In the Garcia case, a Housing Court judge ruled “that the innocent tenant defense was no longer available under Massachusetts law to Doris Garcia, a BHA tenant, in light of the Rucker decision, and declined to admit evidence that she could not have foreseen or prevented the criminal conduct of two of her sons. ” The SJC agreed with the “Housing Court judge that Federal housing law preempts Massachusetts law that would otherwise permit a public housing tenant to defeat a lease termination based on the acts of a household member, by establishing that he or she could not have foreseen or prevented the misconduct.”
“The stated public housing policy of the United States is to “promote the goal of providing decent and affordable housing for all citizens through the efforts and encouragement of Federal, State, and local governments, and by the independent and collective actions of private citizens, organizations, and the private sector.” 42 U.S.C. § 1437 (a)(4) (2000). Consistent with this policy, Congress enacted the Anti-Drug Abuse Act of 1988, with the objective of reducing drug-related crime in public housing and ensuring “public and other federally assisted low- income housing that is decent, safe, and free from illegal drugs.” Rucker, supra at 134, quoting 42 U.S.C. § 11901 (1) (1994).
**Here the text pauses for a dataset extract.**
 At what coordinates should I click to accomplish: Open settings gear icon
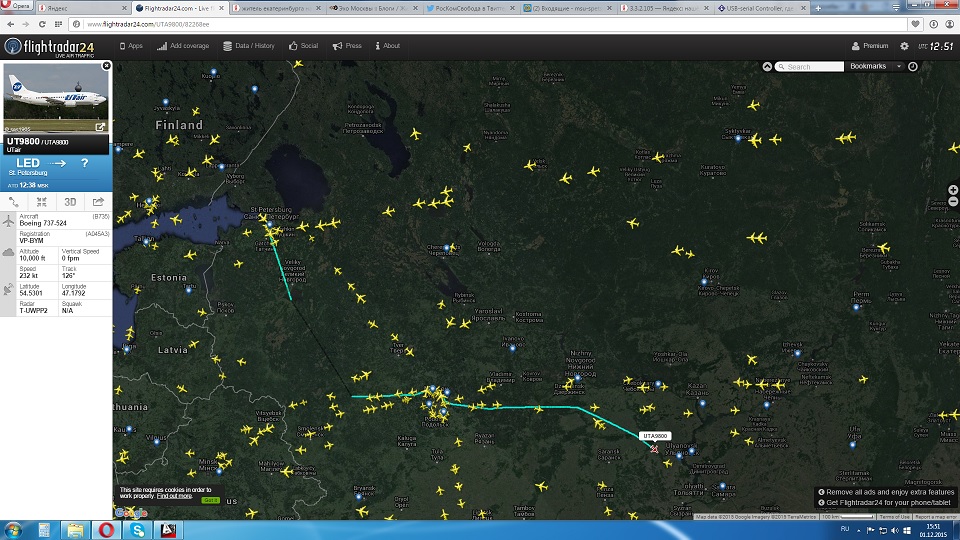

Specifically, Congress (through 42 U.S.C. § 1437d , and HUD (through its implementing regulations) have required that housing authorities use clauses in their leases that permit the termination of a tenant’s lease for crimes committed by household members, even where a tenant had no knowledge of and was not at fault for a household member’s criminal activity.(12) As the Rucker Court noted, the lodging of such discretionary authority with the housing authorities is integral to the accomplishment of the congressional objective because “[s]trict liability maximizes deterrence and eases enforcement difficulties.” Rucker, supra, citing Pacific Mut. Life Ins. Co. v. Haslip, 499 U.S. 1, 14 (1991).(13)”
“With respect to the application of the requirement of cause in this case, the lease signed by Garcia permits eviction for the drug-related criminal activity of household members regardless of the tenant’s knowledge or ability to prevent the conduct. The judge found that Garcia’s sons were members of Garcia’s household at the time each engaged in drug-related criminal activity prohibited by the terms of the lease. Consequently, the judge found that Garcia had violated her lease.”